Стою в ночи на улице нашего маленького гарнизонного городка и вслушиваюсь в тишину. Я поднимаю голову и вижу слабый свет за занавесками окон. Когда я закрываю глаза, я вижу ее перед собой и вижу все, что она делает, все, что с ней происходит; вижу ее улыбку, выражение счастья, удовольствия и страха, отражающихся одновременно на ее лице, вижу ее приоткрытый, жаждущий поцелуя рот, вижу ее груди, которые она прикрывает руками, вижу всю ее чудесную фигуру. И я вновь закрываю глаза и вижу себя самого рядом с нею — в ту единственную, незабываемую ночь.

И я говорю себе: «Отныне я не скажу ни одной женщине, что люблю ее. Никогда в жизни».

…Потом война. Прямо передо мной солдат, прячущийся за краем колодца. Он согнулся в три погибели, как если бы у него были боли и он переносил их молча. Его волосы под фуражкой стоят дыбом. В нем сидит страх, а вся одежда и он сам в грязи. Через прицел своей винтовки я отчетливо вижу его всего в каких-то шестидесяти метрах от меня. Ствол моей винтовки поднимается на уровень его головы, я целюсь в висок, над которым видны спутанные, нечесаные волосы. Указательный палец моей правой руки медленно сгибается, но я не могу стрелять. Просто не могу! Но солдат из-за колодца стреляет. Один из моих соседей как бы подпрыгивает, смотрит неподвижно в течение нескольких секунд в ничто, затем между глазами у него начинает бить фонтаном кровь, и он испускает дух.

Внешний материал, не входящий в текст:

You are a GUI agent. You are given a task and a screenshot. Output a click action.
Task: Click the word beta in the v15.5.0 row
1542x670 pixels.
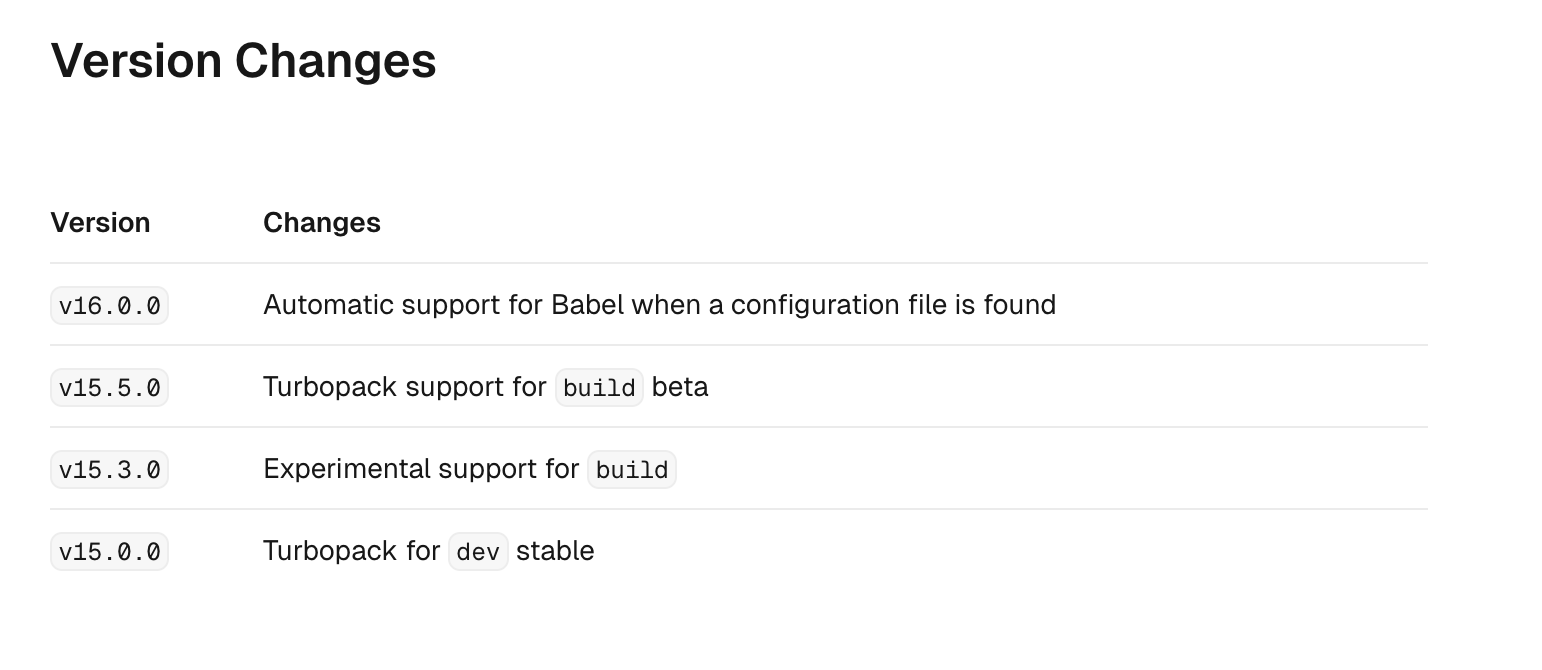click(680, 387)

«Вот тебе еще одна добавочная буханка хлеба», — говорит мне фельдфебель Ташенмахер. «Мне она не нужна», — отвечаю я. Фельдфебель Ташенмахер распорядился взять с транспортной машины два десятка буханок — для личных нужд. «Ладно, брось, — говорит он мне простодушно, а когда он этого хочет, он может быть весьма простодушным, — ты же не собираешься расстроить всю игру, клади буханку в сумку. С нею можно кое-что сделать. За нее ты можешь получить невинную девушку, если у тебя есть на то желание. Я могу тебя снабдить соответствующим адреском — видишь, насколько я великодушен, парень». «Не об этом речь», — отвечаю я. Его простодушие заметно уменьшилось. «Чудак, — замечает он, — ты что, рехнулся, что ли? Чего же ты хочешь? Две буханки? Ну бери, шут с тобой». «Нет», — отвечаю я. «Тогда три, — говорит он сердито, — и это мое последнее предложение». «Я требую, — заявляю я, — чтобы все два десятка буханок были возвращены туда, куда они предназначены. Это тоже мое последнее предложение. Если это не будет сделано, я об этом доложу». Нещадно ругаясь, фельдфебель Ташенмахер укладывает все двадцать буханок, и притом собственноручно, назад.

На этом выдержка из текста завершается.